WORK INSTRUCTIONS -
Put into a JSON list of strings the lines of the material that begin at the line that has "At what (x,y)" and stop at the end of the material, with one string per line, blank lines left out and the pictures omitted.

....................

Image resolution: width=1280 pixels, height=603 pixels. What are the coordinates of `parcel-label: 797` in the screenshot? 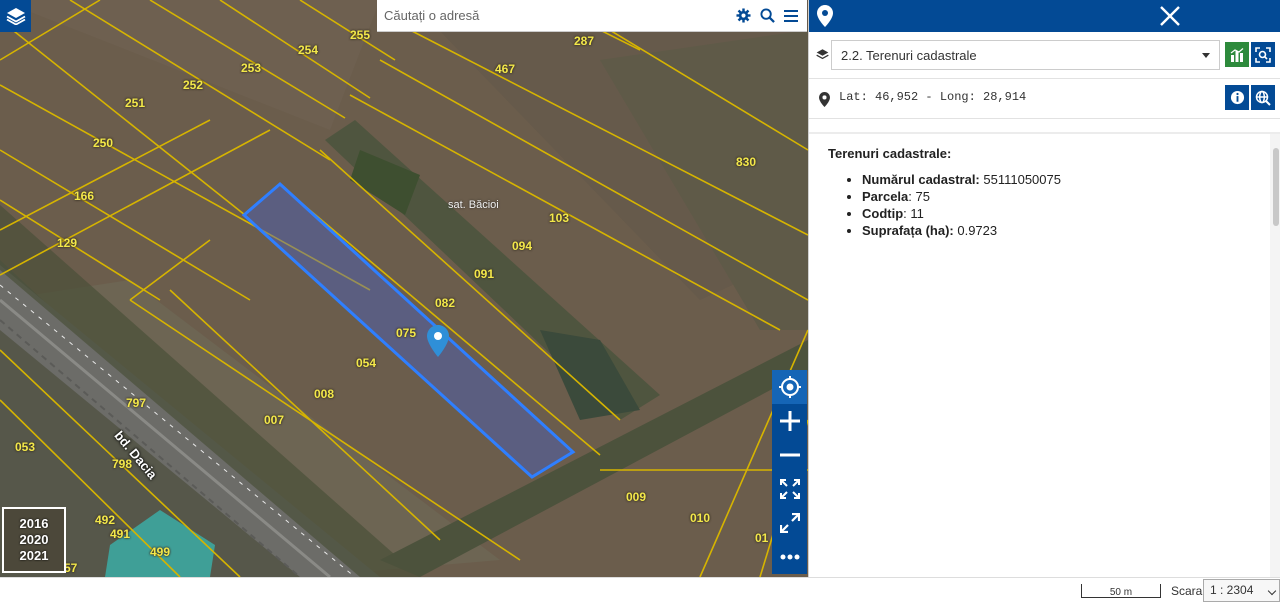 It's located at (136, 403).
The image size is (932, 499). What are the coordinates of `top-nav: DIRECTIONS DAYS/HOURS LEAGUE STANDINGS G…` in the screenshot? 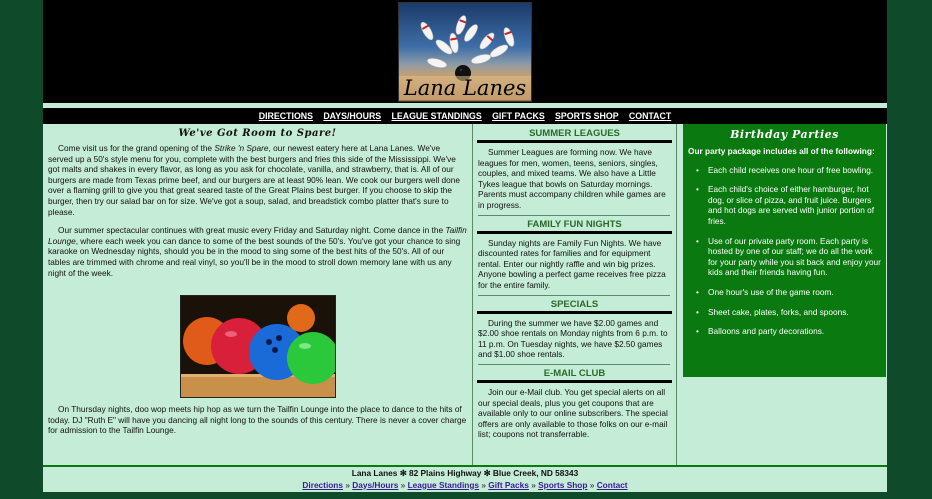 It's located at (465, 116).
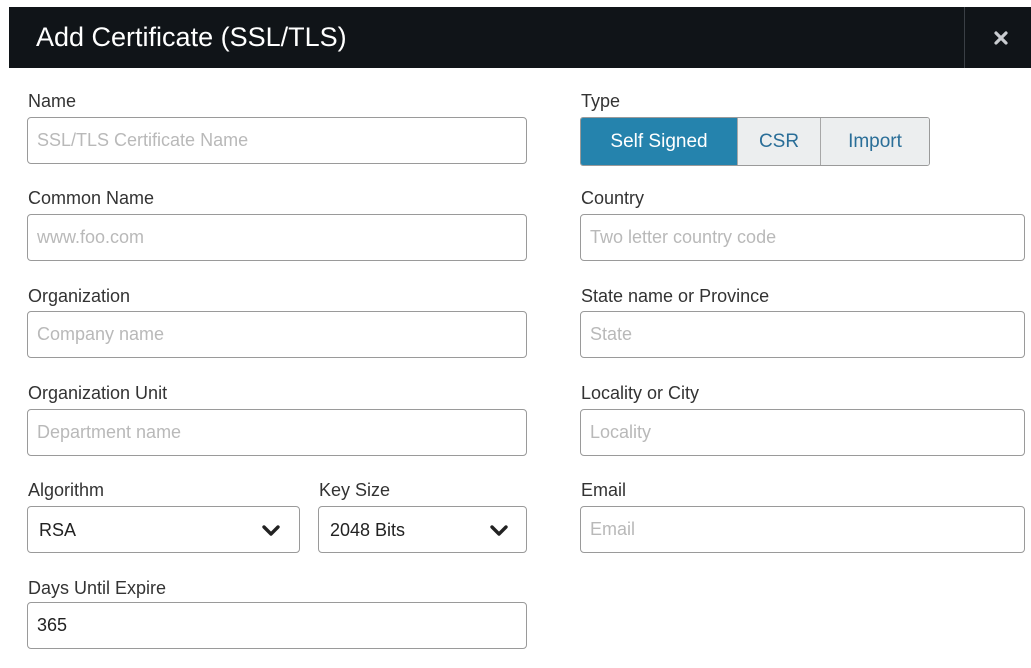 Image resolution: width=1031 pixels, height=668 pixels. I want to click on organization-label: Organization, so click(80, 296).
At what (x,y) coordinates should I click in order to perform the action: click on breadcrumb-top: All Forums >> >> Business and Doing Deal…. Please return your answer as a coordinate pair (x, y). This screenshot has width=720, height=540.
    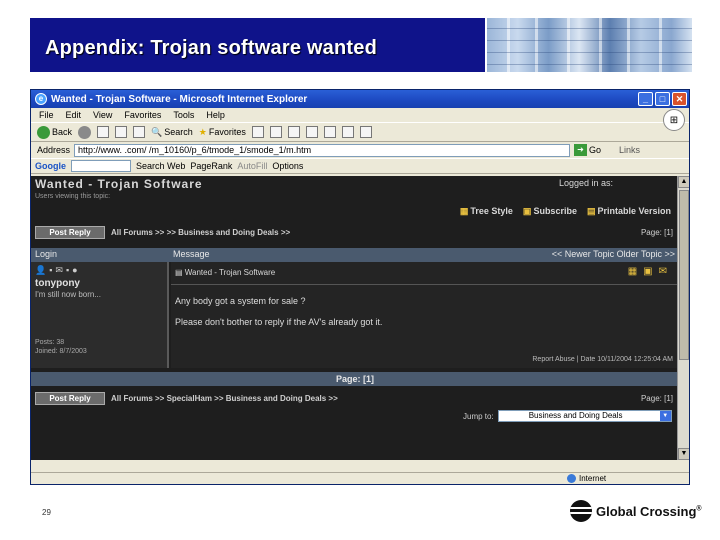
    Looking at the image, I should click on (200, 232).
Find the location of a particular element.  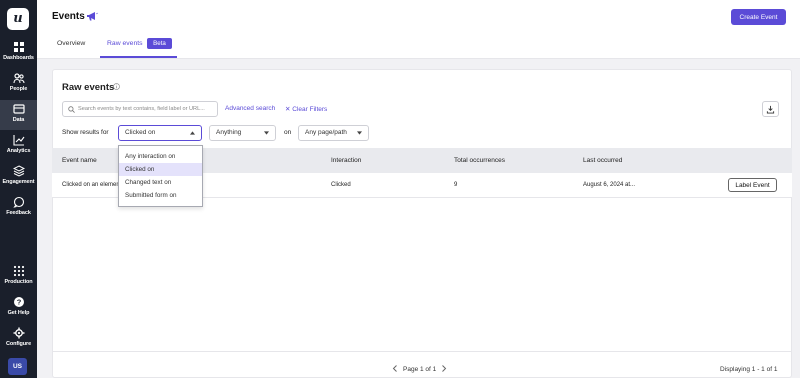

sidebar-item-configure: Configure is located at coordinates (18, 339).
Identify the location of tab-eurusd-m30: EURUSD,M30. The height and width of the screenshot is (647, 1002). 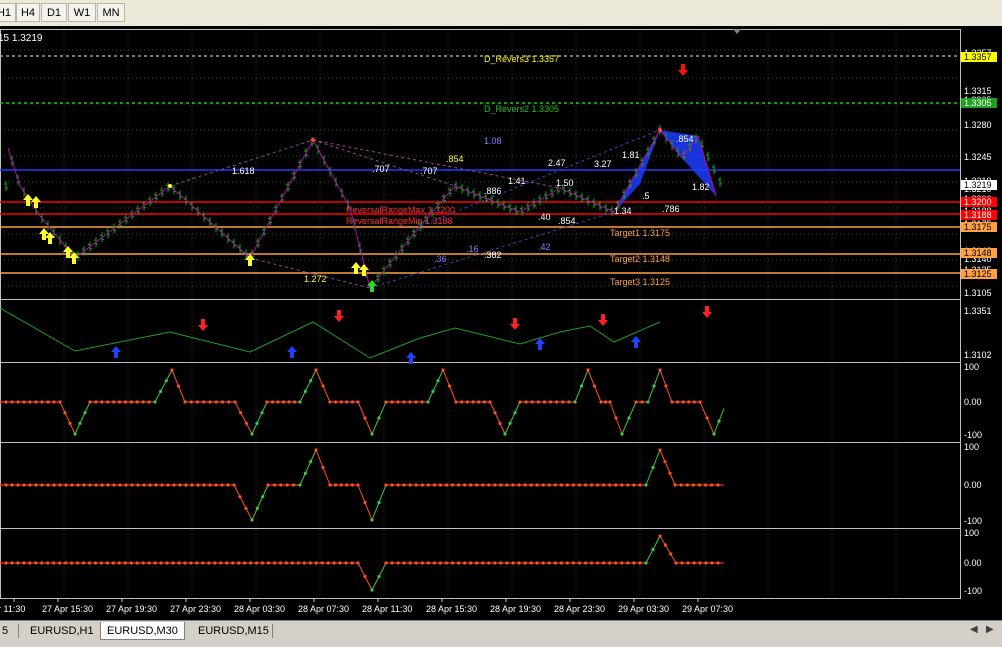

....................

EXERCISE RESPONSE -
[
  "At what (x,y) coordinates should I click in order to perform the action: click on breadcrumb-top: All Forums >> >> Business and Doing Deal…. Please return your answer as a coordinate pair (x, y). This screenshot has width=720, height=540.",
  "    Looking at the image, I should click on (200, 232).",
  "Find the location of a particular element.  ",
  "sidebar-item-configure: Configure is located at coordinates (18, 339).",
  "Identify the location of tab-eurusd-m30: EURUSD,M30. The height and width of the screenshot is (647, 1002). "
]